White House adviser Karl Rove boogied, backed by NBC's David Gregory, Brian Wiliams burped the "Battle Hymn of the Republic" and the President cracked wise, all to the general delight, and occasional gales of laughter, of journalists gathered for the Radio & Television Correspondents Association dinner in Washington.
Rove was a better sport than a dancer, tapped by the surprise entertainment--Whose Line is It Anyway's Colin Mochrie and Brad Sherwood--for an improv rap number featuring "MC Rove," with Gregory as one of his backup dancers, and based on information supplied by Rove that, among other things, he collected stamps and liked to "tear the tops" off of small animals.
Rove got into the spirit of the bit, though when President Bush was asked to supply a rap nickname for Rove, his response was "Your Fired!" Sherwood then suggested Rove had offered his resume to House Speaker Nancy Pelosi, one of a host of legislators in attendance at the annual dinner at the Washington Hilton.
In another skit, NBC anchor Brian Williams played the "sound effects" game, supplying everything from the sound of a bullwhip and a beer being opened--at which he was particularly skilled--to a telephone ringing and a coffee machine dispensing coffee.
But Rove arguably got the biggest laughs with his rap dance number, which essentially required him to gyrate and repeat his rap name when called upon. He got a standing ovation from a crowd not used to applauding the administration.
The President also got good reviews for self-deprecating humor that occasionally drew some groans.
Some paraphrased and quoted highlights ensue (Please supply your own badabum-bish [drum plus cymbal riff] when you see an asterisk):
The President thanked RTCA, then added his thanks to Virgina Senator Jim Webb for providing security.* (Webb's aid was arrested for bringing a gun Webb had given him into the Capitol)

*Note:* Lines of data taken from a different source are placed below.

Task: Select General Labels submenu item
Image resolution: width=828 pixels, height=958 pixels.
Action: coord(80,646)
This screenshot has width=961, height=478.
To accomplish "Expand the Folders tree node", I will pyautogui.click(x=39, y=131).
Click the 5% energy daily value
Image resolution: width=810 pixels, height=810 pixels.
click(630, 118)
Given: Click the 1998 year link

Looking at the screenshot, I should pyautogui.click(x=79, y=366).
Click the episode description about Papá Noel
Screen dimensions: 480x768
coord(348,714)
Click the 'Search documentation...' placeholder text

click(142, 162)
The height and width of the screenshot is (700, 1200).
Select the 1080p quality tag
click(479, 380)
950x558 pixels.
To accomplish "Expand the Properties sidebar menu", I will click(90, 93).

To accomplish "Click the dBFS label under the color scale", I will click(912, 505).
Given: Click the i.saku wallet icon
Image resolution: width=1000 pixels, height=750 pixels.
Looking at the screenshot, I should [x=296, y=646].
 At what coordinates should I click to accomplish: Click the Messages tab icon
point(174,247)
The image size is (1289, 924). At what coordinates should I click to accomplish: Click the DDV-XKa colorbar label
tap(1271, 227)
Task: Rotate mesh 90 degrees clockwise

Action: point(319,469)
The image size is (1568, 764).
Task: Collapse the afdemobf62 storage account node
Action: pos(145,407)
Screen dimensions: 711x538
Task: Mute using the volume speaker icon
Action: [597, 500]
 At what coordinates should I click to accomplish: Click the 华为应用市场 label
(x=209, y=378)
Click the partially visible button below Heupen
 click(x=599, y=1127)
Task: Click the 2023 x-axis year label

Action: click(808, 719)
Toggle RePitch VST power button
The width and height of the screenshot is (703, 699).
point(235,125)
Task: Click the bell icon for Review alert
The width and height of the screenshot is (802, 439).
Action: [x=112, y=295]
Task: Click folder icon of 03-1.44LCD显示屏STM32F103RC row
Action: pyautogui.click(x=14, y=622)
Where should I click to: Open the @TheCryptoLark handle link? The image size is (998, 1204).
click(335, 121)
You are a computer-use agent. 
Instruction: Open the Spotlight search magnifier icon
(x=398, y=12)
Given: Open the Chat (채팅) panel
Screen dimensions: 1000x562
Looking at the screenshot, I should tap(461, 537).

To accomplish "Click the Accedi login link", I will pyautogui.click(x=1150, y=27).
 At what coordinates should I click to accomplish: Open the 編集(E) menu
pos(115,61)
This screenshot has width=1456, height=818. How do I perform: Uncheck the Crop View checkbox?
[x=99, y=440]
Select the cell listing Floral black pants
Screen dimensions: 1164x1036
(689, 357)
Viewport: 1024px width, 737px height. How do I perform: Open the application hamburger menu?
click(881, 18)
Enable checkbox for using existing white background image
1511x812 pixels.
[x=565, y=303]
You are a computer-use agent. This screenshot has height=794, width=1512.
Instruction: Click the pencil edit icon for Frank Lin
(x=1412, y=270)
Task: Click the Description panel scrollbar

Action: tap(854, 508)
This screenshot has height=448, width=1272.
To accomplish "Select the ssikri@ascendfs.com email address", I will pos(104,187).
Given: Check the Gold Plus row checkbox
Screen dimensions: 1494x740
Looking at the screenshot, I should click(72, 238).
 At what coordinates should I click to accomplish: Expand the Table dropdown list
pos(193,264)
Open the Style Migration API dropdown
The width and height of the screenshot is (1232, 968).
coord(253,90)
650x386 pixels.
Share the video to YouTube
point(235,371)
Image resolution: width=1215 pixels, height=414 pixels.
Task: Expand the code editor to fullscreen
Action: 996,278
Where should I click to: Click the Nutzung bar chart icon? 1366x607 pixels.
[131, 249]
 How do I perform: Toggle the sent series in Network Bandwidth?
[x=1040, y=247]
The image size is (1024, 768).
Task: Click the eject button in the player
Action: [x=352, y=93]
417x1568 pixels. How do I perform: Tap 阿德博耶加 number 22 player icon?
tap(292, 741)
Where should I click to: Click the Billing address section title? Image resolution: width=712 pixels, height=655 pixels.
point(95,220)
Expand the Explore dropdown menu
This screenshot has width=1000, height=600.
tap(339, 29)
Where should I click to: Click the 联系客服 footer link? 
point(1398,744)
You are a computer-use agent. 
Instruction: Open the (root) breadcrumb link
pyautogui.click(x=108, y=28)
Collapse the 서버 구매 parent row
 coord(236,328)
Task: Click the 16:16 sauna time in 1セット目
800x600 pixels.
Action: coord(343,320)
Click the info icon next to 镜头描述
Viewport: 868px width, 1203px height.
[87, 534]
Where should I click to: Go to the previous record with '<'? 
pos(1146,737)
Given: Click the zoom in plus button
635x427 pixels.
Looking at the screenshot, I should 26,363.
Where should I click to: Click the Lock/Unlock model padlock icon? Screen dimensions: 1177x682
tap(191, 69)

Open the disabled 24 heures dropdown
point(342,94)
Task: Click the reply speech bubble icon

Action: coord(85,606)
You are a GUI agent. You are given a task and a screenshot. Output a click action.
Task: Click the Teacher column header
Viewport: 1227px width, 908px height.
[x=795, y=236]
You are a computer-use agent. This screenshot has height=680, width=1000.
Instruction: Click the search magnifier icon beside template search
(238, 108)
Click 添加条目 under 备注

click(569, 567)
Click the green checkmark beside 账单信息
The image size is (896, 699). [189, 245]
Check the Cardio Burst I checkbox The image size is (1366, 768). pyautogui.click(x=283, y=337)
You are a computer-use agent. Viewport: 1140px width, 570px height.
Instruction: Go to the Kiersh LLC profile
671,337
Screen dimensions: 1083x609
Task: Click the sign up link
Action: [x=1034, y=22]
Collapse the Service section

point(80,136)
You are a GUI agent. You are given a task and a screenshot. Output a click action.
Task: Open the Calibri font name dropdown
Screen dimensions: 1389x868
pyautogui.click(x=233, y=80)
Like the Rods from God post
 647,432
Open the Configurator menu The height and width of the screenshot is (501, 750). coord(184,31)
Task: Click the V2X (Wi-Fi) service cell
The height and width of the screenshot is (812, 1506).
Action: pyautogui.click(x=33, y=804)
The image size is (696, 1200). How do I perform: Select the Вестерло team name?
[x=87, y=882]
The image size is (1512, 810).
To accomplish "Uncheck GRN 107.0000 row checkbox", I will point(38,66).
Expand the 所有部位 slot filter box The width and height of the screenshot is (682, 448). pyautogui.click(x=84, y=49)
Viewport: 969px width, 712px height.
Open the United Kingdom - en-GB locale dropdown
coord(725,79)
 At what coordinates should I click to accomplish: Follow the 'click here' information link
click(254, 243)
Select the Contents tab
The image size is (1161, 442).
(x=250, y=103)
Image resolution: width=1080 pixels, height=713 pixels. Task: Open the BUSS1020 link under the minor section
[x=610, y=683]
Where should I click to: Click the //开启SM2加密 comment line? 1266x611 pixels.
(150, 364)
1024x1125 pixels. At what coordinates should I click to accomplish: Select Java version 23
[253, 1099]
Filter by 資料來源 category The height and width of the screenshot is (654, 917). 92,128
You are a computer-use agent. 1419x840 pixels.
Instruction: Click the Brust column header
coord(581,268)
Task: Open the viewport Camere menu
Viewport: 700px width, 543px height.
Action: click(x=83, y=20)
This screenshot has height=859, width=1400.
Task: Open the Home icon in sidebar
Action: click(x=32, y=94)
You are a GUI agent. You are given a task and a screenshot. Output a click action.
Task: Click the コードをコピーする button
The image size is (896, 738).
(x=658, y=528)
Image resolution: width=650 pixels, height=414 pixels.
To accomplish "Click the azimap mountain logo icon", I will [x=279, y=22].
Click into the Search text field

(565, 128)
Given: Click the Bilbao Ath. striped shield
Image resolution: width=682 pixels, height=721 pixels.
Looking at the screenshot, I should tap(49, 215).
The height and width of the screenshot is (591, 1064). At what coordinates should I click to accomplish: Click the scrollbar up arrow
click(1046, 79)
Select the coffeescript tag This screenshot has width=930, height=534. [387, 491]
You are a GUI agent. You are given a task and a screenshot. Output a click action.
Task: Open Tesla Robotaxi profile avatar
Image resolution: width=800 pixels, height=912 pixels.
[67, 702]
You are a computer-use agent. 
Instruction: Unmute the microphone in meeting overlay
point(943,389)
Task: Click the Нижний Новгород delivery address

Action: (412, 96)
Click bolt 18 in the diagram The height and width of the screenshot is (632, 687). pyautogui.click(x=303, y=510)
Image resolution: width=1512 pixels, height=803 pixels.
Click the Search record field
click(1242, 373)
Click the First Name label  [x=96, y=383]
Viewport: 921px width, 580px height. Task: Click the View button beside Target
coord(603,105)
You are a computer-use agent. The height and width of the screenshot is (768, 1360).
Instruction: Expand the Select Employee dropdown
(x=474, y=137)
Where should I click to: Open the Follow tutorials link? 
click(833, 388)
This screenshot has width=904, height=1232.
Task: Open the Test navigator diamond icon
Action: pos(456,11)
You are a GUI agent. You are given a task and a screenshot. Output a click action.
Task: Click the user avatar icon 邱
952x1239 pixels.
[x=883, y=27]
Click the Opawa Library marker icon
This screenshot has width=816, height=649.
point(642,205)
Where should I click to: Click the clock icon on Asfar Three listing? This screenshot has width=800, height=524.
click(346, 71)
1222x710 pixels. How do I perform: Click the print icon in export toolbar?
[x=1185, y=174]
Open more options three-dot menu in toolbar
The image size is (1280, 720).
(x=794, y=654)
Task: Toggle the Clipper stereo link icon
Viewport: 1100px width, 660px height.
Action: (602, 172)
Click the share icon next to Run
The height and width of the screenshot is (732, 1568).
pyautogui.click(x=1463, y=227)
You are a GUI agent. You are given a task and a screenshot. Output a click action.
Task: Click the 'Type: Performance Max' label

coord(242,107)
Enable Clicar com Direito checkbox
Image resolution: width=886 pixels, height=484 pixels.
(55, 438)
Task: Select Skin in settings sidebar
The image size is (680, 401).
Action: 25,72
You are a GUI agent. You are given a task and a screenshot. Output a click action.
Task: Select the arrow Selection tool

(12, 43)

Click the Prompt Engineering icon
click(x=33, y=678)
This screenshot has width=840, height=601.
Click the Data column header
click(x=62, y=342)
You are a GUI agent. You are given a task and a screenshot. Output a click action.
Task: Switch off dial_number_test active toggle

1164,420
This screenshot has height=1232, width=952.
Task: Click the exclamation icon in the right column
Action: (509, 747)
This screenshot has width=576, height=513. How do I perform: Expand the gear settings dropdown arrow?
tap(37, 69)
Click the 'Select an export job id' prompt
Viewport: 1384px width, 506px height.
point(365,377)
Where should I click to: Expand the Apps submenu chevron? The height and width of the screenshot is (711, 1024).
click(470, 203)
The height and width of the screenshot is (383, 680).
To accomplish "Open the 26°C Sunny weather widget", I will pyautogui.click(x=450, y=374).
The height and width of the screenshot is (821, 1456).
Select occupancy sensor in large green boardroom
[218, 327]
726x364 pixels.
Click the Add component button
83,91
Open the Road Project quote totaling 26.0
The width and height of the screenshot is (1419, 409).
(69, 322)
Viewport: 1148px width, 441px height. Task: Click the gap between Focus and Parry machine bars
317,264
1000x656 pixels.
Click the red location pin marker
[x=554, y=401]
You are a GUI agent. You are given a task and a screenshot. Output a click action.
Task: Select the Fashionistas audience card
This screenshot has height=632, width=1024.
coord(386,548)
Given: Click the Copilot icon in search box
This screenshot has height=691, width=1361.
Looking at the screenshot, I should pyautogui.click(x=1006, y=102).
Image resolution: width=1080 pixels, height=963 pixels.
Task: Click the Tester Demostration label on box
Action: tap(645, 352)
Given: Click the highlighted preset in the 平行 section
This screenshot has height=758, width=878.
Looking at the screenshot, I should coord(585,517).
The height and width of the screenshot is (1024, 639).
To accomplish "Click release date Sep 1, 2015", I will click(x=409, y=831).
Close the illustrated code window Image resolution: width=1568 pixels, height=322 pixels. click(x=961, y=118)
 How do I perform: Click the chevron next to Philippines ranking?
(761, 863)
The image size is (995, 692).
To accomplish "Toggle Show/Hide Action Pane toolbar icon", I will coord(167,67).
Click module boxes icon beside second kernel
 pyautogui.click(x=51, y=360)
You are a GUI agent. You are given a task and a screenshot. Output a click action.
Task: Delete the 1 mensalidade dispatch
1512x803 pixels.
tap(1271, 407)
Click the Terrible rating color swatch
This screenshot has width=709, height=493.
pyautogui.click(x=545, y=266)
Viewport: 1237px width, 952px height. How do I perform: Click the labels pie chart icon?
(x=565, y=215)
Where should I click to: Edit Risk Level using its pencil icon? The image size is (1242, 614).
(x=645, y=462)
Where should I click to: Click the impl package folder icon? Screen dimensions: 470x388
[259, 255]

The president said he had noted a lot of drinking in the crowd, and clarified that in the State of the Union speech he had said to increase the use of ethanol.*
The President said that a year ago, his approval rating was in the 30s, his Supreme Court nominee had been withdrawn, and "my vice president had just shot somebody. Ah, those were the good old days" *
He also said he would not be a lame duck president, "unless of course [Vice President Dick] Cheney accidentally shoots me in the leg."*
"To be honest," he said, "his [Cheney's] feelings were kind of hurt," said the President. "He said he's going on vacation to Afghanistan, where people like him."
"We really blew the way we let those attorneys go," said the president to a suddenly quieter audience. "You know you've botched it when people sympathize with lawyers. Speaking of supbpoenas, it's good to see Speaker Pelosi tonight."*
The President said it had reached the point where "I sometimes call on Helen Thomas just to hear a friendly voice."* (Thomas is famous for grilling the president, whoever it may be).
With 664 days Left in the White House, the President said, he guessed that made him "technically a temporary guest worker."*
Noting that President Clinton had written a memoir of some 10,000 pages, President Bush suggested his might instead be a "pop-up book." He offered some possible titles: How W Got His Groove Back, or Tuesdays with Cheney.*
Noting Barack Obama was not at the dinner, the President said the reason must have been: "Not enough press."*
Warming up the crowd for the political schtick was a brief video from JibJab.com sending up the tabloidization of TV news, starting with the dominance of black-and-white era uberanchors like Cronkite and Brinkley and morphing into the cable news-cycle driven focus on Anna Nicole, Britany, and the Rosie O'Donald Trump story.